Count the lines in the listing below that contain the string "note". Reply with the number only.

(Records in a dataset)

- - - - -

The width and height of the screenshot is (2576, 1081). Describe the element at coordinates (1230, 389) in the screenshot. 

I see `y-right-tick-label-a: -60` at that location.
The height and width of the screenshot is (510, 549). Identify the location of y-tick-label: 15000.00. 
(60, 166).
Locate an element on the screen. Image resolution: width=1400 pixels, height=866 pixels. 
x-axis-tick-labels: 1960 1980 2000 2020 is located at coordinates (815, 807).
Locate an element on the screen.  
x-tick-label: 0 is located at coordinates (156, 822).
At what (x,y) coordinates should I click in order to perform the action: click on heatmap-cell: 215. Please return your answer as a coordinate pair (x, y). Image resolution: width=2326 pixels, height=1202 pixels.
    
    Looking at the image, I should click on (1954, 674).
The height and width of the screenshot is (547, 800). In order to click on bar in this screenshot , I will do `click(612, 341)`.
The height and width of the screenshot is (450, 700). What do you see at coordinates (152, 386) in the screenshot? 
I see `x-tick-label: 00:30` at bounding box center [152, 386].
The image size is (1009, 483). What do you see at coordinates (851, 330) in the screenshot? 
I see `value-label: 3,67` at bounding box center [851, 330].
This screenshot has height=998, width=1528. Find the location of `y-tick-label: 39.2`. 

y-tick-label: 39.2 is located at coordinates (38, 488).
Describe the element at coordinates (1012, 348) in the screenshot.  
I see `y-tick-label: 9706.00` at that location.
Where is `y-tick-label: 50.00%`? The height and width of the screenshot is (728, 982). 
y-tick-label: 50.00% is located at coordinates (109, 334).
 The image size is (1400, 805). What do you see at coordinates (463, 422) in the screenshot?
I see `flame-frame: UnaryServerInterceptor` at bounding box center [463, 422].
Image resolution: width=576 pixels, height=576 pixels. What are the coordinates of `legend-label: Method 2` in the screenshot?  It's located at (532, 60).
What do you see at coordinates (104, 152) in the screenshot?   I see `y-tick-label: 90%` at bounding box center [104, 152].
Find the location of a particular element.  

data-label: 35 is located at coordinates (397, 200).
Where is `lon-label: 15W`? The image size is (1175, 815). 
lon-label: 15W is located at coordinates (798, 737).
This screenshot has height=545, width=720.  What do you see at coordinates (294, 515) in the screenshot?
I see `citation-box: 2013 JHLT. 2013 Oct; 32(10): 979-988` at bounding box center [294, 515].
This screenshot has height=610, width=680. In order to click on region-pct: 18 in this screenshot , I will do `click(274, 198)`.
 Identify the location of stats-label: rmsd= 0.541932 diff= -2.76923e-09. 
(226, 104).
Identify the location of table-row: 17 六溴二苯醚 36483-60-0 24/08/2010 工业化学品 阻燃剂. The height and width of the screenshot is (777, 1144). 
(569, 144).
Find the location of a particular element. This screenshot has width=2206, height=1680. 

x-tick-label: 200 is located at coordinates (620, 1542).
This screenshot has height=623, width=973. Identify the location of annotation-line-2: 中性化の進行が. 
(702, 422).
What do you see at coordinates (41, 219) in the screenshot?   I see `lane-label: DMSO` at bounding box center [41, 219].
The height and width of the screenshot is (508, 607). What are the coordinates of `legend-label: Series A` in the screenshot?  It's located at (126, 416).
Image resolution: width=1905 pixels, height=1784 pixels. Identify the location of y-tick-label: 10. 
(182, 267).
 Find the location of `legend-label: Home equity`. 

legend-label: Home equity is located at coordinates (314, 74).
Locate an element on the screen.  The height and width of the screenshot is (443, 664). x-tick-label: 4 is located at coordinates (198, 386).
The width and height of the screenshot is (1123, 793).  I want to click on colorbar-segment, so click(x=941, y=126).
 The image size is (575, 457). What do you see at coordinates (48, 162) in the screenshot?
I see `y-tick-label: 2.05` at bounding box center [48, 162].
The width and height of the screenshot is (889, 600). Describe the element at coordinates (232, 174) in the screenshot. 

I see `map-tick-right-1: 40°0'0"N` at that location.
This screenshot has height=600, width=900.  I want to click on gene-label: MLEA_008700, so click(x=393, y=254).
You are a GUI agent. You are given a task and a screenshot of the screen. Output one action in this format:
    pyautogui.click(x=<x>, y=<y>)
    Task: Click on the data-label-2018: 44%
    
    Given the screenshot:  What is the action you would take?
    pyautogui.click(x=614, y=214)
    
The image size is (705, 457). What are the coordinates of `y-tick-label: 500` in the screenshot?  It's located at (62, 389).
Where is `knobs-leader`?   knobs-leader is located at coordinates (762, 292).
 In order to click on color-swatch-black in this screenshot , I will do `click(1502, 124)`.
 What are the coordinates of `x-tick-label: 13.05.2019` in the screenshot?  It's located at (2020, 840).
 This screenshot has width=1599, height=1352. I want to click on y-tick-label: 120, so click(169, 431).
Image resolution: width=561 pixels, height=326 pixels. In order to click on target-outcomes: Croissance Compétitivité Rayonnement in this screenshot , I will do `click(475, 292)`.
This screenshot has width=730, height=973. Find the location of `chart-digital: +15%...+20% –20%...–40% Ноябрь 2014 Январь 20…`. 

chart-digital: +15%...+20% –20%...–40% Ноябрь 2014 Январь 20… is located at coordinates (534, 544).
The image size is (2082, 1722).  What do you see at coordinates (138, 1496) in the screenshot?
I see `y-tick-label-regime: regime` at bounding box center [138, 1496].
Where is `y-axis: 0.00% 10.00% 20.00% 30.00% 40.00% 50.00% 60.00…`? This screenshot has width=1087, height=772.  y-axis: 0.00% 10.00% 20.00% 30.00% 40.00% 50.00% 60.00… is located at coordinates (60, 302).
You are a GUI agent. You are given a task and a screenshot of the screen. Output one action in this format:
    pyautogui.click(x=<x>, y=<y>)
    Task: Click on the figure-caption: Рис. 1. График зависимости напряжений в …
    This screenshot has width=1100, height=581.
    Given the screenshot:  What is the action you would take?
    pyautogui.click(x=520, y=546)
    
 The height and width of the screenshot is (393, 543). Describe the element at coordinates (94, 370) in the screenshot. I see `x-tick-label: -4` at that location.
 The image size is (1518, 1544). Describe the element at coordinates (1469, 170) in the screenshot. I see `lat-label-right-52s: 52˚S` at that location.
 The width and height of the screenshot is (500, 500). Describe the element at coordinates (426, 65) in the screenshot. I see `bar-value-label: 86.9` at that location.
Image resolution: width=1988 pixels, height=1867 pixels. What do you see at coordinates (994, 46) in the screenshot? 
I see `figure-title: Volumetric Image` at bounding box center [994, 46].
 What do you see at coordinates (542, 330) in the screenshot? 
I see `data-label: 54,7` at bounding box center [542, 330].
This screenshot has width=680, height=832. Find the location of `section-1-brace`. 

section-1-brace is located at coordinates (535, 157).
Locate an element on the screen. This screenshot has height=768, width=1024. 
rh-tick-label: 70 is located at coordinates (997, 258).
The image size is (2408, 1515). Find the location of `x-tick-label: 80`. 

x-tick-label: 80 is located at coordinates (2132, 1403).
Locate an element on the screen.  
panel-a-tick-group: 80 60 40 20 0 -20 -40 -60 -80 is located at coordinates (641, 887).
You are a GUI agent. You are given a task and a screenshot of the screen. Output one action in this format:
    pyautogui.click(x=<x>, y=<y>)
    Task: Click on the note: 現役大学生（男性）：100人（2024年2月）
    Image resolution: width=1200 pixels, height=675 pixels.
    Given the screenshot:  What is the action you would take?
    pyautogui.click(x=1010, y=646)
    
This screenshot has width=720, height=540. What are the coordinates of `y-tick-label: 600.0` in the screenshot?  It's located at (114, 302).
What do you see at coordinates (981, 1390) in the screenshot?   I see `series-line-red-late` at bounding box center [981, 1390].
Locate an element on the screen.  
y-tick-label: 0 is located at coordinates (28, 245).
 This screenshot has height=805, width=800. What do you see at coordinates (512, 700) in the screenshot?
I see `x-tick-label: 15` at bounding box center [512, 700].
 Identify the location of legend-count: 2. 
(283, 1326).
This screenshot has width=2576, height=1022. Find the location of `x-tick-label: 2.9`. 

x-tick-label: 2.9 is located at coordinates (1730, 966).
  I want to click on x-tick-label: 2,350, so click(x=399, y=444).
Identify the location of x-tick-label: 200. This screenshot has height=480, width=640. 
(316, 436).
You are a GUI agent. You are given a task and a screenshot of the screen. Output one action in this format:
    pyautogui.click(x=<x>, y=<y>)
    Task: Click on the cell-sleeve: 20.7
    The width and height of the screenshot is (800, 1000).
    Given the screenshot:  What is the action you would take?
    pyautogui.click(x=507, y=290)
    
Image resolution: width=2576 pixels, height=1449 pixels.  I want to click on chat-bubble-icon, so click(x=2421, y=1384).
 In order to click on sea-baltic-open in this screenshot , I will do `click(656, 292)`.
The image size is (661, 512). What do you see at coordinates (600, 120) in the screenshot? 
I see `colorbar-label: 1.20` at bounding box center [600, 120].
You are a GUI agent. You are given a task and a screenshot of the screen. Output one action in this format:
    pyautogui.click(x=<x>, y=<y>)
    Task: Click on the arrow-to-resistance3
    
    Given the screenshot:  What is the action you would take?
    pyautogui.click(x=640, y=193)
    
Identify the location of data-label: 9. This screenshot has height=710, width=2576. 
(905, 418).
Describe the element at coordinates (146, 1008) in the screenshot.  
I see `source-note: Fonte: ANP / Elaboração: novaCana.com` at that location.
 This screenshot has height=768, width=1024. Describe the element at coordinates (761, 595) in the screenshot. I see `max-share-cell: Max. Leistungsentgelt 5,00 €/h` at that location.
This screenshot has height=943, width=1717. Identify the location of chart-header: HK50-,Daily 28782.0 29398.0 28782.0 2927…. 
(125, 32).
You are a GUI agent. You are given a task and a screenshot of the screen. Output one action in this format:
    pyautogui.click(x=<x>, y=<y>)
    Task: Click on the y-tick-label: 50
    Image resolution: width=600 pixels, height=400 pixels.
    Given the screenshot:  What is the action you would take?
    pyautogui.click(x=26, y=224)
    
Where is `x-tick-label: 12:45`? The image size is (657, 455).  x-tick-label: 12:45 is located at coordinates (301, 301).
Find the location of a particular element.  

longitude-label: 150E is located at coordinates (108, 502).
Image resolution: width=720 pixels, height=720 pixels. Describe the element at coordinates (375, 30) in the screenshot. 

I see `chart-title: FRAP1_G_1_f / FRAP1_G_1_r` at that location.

- - - - -

▶ **Solution for this task**
2